풀 문제.
아래 줄들을 빈 줄은 빼고 번호 목록으로 정리해 주시겠어요? 그림은 답에 넣지 마세요.

화면 요소 위치 찾기 기록
%%

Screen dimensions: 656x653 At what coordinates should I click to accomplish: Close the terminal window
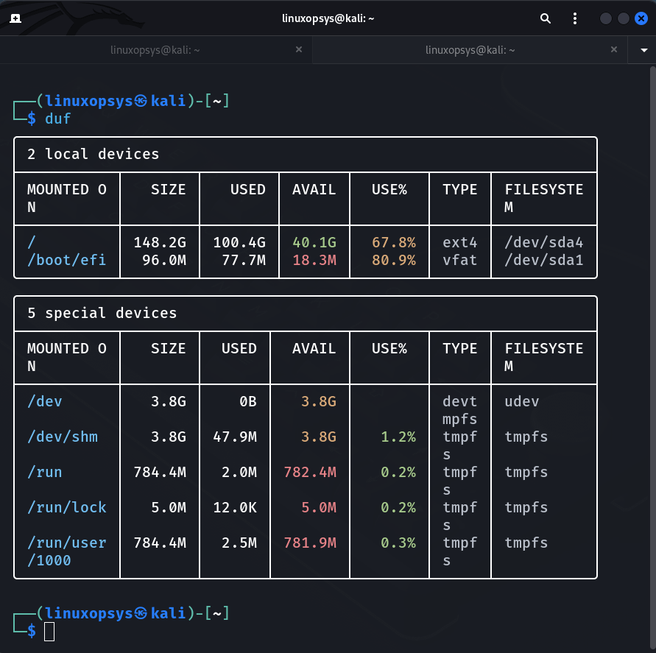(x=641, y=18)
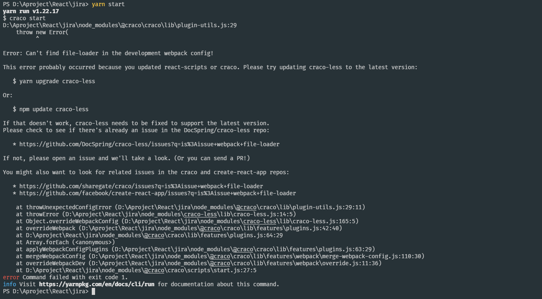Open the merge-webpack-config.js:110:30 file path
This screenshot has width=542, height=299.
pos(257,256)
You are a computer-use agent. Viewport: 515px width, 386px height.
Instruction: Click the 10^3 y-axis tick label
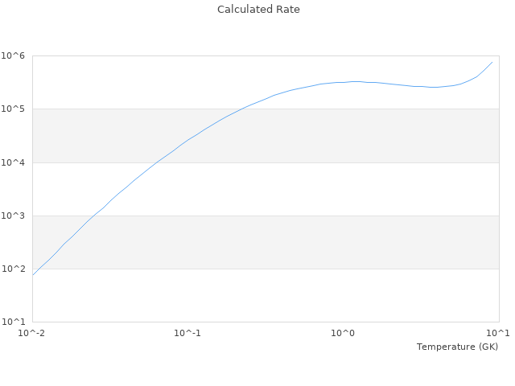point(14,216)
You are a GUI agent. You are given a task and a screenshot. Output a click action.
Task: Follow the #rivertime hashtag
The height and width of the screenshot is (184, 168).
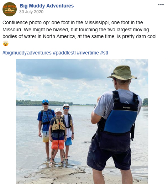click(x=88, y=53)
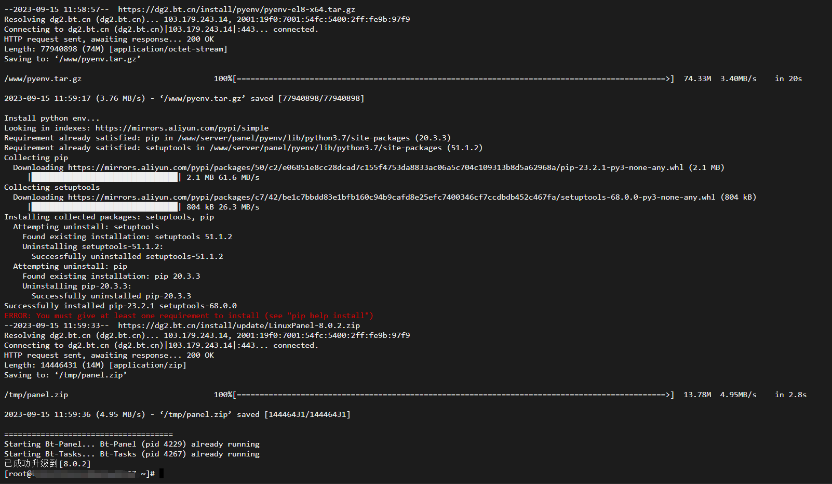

%%

문제 답변.
1. Screen dimensions: 656x653 At what coordinates should I click to accomplish: Close the terminal window
2. (x=641, y=18)
3. Open the merge-webpack-config.js:110:30 file path
4. This screenshot has width=542, height=299.
5. pos(257,256)
6. You are a computer-use agent. Viewport: 515px width, 386px height.
7. Instruction: Click the 10^3 y-axis tick label
8. point(14,216)
9. You are a GUI agent. You are given a task and a screenshot. Output a click action.
10. Task: Follow the #rivertime hashtag
11. The height and width of the screenshot is (184, 168).
12. click(x=88, y=53)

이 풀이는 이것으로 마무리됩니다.